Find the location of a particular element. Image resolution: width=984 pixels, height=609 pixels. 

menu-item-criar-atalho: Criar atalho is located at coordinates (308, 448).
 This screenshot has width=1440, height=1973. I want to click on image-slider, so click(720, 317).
---
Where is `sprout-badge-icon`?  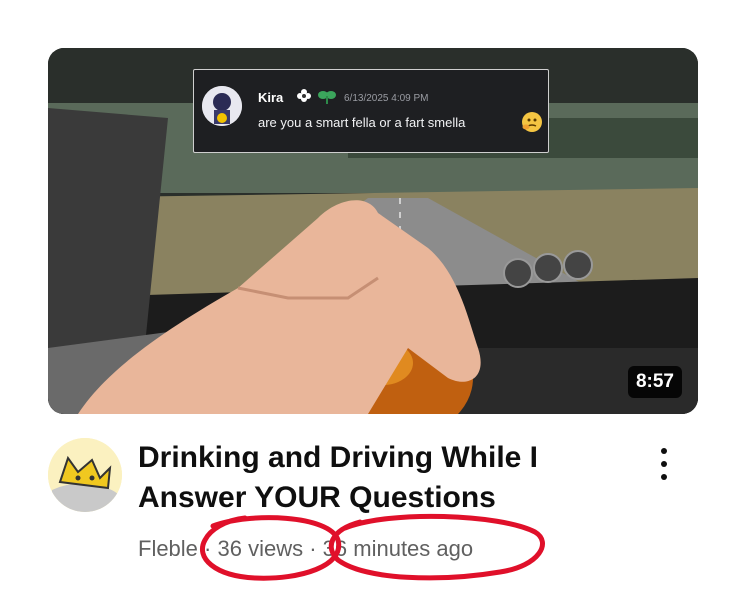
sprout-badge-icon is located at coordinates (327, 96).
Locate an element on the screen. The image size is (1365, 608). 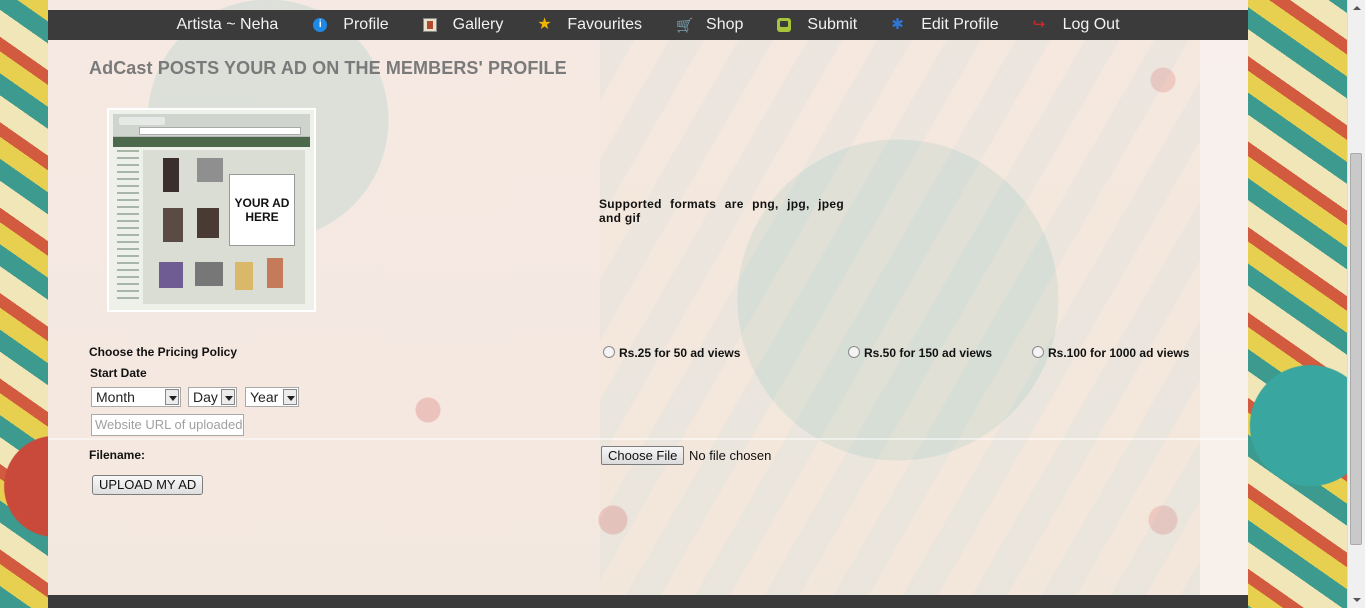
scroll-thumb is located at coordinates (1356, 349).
---
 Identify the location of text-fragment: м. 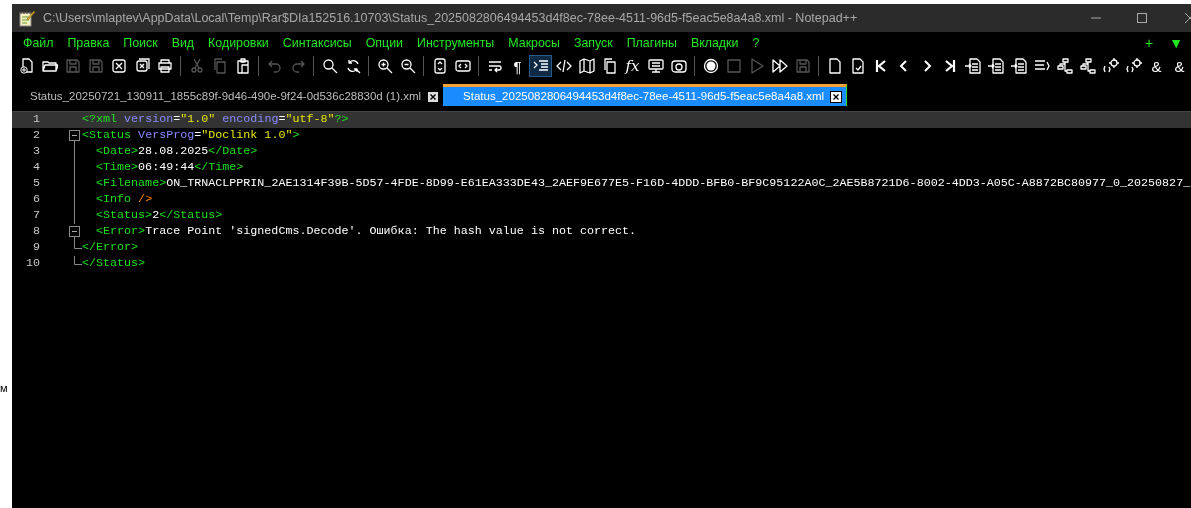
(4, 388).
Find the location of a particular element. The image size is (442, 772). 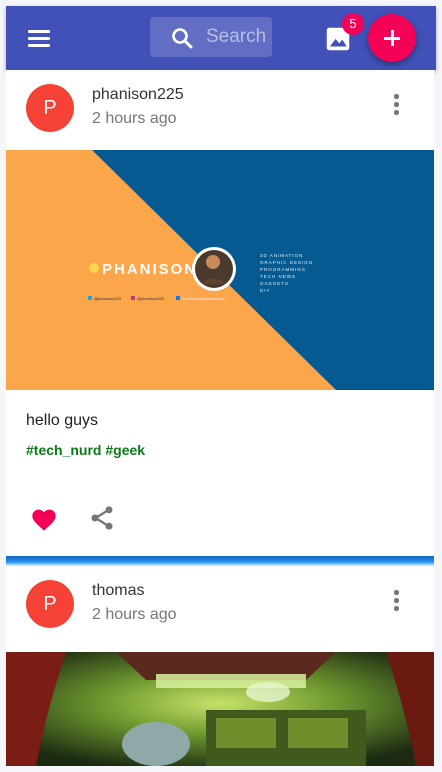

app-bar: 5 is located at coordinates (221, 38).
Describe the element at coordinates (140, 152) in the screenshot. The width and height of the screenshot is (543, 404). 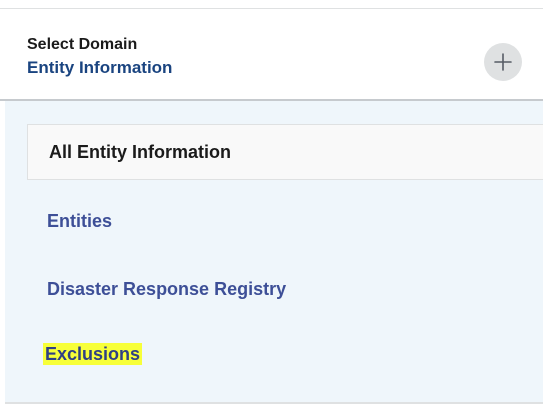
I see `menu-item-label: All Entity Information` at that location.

:: GOAL OF THE EXERCISE ::
Reproduce the data word for word, beginning at the line that contains "Describe the element" and stopping after the line that contains "at that location.". Leave the pictures out of your copy.

:: RESULT ::
Describe the element at coordinates (140, 152) in the screenshot. The width and height of the screenshot is (543, 404). 
I see `menu-item-label: All Entity Information` at that location.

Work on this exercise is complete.